**Passage provided**
###

November 17, 2018 - 12:06
IoT Framework for Efficient Irrigation Management in Rural India

The Amrita Center for International Program’s flagship initiative, Live-in-Labs®, has welcomed international students from over 20 countries around the world. A frequently chosen thematic area and a major focus of the Live-in-Labs® program is agriculture; namely, developing innovative, low-cost methods to address current challenges faced by farmers in rural India. While various student teams have identified a host of challenges in current agricultural practices, one of the most frequently observed is the scarcity of water for irrigation.

With a strong resolve to address the challenge, Matthew Falcone, a master’s student in the Department of Civil Engineering and Environmental Sciences, University at Buffalo, U.S.A., teamed up with 5th-semester B. Tech. students- Manoj Guleria from the Department of Electrical and Electronic Engineering, Rayappa Raja, and Aneena John, from the Department of Civil Engineering, School of Engineering, Amrita Vishwa Vidyapeetham, Coimbatore campus. The group traveled to Jharkhand, located in northeast India, to gain a better understanding of ground realities in the small agrarian village of Dewgain.

Located 25 kms from Ranchi, the capital of Jharkhand, Dewgain lies on a hilly terrain with lushly green forest land. Out of the 120 families in the village, about 90% of them are dependent on agriculture for a living. However, water scarcity during the summer months is seen as one of the major reasons for the decline in agricultural produce, causing farmers to spiral into debt and, sometimes, commit suicide. Although successive governments have announced subsidies and aid packages to mitigate the issue, a more enduring solution is required.

###

**Data extract**
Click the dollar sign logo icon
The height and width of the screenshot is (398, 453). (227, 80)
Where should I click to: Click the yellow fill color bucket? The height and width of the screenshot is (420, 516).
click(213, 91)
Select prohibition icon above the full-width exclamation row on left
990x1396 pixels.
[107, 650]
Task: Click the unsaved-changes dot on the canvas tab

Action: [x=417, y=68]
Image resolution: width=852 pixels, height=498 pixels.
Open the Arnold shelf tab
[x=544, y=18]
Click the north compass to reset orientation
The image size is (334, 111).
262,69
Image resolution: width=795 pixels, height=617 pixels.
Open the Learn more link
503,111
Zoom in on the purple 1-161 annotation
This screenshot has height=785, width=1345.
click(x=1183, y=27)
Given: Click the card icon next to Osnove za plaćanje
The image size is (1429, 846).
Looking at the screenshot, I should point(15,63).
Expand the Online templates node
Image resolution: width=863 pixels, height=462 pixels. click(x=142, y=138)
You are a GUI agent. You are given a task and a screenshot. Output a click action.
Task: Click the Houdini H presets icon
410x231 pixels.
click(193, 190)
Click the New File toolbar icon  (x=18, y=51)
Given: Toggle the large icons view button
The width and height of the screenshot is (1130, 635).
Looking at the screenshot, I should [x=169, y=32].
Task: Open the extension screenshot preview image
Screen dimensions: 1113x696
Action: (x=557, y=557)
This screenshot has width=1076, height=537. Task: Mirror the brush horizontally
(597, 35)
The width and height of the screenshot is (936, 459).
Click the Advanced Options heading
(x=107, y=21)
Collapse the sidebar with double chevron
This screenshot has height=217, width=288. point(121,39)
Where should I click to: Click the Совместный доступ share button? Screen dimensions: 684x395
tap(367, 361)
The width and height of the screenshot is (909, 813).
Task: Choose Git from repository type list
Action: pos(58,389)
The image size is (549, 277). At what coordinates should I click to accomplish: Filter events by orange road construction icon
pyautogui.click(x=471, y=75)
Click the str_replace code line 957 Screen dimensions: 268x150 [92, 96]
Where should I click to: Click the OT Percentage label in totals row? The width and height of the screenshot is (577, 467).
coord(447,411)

###

**Exercise task**
Using the article on irrigation in rural India, answer these:
1. From how many countries has Live-in-Labs® welcomed international students?
2. Which state did the student group travel to?
3. How far is Dewgain from Ranchi?
The material can be set aside for this work.

**Output for this exercise**
1. Over 20 countries.
2. Jharkhand.
3. 25 kms.